=== Text block ===

Qualifying Financial Institutions: The offered terms apply to qualifying financial institutions ("QFIs"), defined to include: (1) any top-tier bank holding company or top-tier savings and loan holding company that engages solely or predominately in activities permissible for financial holding companies and that is not publicly traded, (2) any U.S. bank or U.S. savings association organized in a stock form that is not controlled by a holding company and is not publicly traded, and (3) any U.S. bank or U.S. savings association that is not publicly traded and is controlled by a savings and loan holding company that is not publicly traded and does not engage solely or predominately in activities that are permitted for financial holding companies. A company is deemed "publicly traded" if (1) its securities are traded on a national securities exchange and (2) it is required to file, under the federal securities laws, periodic reports such as the annual (Form 10-K) and quarterly (Form 10-Q) reports with either the Securities and Exchange Commission or its primary federal bank regulator.

=== Material for the task ===

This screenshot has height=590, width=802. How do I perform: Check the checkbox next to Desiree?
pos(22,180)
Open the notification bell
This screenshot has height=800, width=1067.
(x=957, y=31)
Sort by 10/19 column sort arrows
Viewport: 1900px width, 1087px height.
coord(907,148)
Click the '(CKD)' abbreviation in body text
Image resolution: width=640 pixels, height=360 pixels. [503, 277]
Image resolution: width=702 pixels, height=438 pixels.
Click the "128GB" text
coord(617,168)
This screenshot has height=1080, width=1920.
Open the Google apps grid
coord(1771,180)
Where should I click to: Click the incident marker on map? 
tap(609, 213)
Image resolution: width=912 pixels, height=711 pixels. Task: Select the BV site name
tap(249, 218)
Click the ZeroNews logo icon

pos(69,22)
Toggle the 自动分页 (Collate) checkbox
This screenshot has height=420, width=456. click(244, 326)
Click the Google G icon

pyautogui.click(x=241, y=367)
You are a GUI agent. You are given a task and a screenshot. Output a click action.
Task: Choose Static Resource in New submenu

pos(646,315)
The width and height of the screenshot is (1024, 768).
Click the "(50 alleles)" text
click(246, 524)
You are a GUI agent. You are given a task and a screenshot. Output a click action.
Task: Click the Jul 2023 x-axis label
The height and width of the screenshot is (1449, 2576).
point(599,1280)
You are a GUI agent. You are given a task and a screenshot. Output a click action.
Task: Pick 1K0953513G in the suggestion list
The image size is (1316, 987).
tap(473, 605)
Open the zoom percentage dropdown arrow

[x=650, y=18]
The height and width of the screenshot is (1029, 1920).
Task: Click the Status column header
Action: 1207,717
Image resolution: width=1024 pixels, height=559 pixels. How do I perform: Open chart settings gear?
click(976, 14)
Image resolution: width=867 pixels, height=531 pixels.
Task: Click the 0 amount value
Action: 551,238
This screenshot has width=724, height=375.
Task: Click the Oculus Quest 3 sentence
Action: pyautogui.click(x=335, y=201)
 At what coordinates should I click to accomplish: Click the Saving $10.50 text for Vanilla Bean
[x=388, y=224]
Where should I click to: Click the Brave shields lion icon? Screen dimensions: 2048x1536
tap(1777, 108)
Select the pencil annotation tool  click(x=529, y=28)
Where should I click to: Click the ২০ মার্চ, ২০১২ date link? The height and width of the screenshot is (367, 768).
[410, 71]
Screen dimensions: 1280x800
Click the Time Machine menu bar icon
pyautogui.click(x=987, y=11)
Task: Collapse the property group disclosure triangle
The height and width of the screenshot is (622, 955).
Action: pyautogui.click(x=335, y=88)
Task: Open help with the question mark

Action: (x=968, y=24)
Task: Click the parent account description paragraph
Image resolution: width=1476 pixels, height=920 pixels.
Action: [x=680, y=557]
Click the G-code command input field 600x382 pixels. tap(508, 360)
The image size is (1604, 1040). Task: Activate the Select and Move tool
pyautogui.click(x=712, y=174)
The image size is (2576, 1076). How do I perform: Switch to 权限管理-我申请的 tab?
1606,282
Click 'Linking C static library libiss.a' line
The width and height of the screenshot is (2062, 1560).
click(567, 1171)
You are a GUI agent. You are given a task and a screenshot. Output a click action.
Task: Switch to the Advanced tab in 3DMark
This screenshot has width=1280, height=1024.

===

#### [Required tasks]
1. In the listing, multiply every click coordinate in the answers by 0.75 and round each result to a whole number, rounding halves up. Reproduce everything from the line containing "Screen dimensions: 1280x800" down to the line containing "Click the G-code", both included, with the requests kept as they are.
2. Proceed with the text on qualifying financial institutions, picking up right after its last sentence.

#### [The answers]
1.
Screen dimensions: 1280x800
Click the Time Machine menu bar icon
pyautogui.click(x=740, y=8)
Task: Collapse the property group disclosure triangle
The height and width of the screenshot is (622, 955).
Action: pyautogui.click(x=251, y=66)
Task: Open help with the question mark

Action: (x=726, y=18)
Task: Click the parent account description paragraph
Image resolution: width=1476 pixels, height=920 pixels.
Action: [x=510, y=418]
Click the G-code command input field 600x382 pixels. tap(381, 270)

2.
Note: The new term sheet does not cover mutual depository institutions or entities that have made elections under Subchapter S of the Internal Revenue Code of 1986, as amended ("S Corporations"). Participation in the CPP by S Corporations and mutual depository institutions is still under consideration by Treasury.
Application Deadline: A QFI desiring to participate in the CPP must submit an application to its primary federal bank regulator by December 8, 2008. Treasury has not yet issued the application form to be used by QFIs.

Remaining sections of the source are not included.